Express the data below as a Markdown table with two columns, Row for the row number and Line for the text of each line. Leave out any blank lines.

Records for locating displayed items
# # #

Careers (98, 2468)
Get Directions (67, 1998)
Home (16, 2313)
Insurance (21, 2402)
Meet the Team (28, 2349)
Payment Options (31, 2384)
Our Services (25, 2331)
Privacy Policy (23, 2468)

# # #

EXERCISE RESPONSE:
| Row | Line |
|---|---|
| 1 | Careers (98, 2468) |
| 2 | Get Directions (67, 1998) |
| 3 | Home (16, 2313) |
| 4 | Insurance (21, 2402) |
| 5 | Meet the Team (28, 2349) |
| 6 | Payment Options (31, 2384) |
| 7 | Our Services (25, 2331) |
| 8 | Privacy Policy (23, 2468) |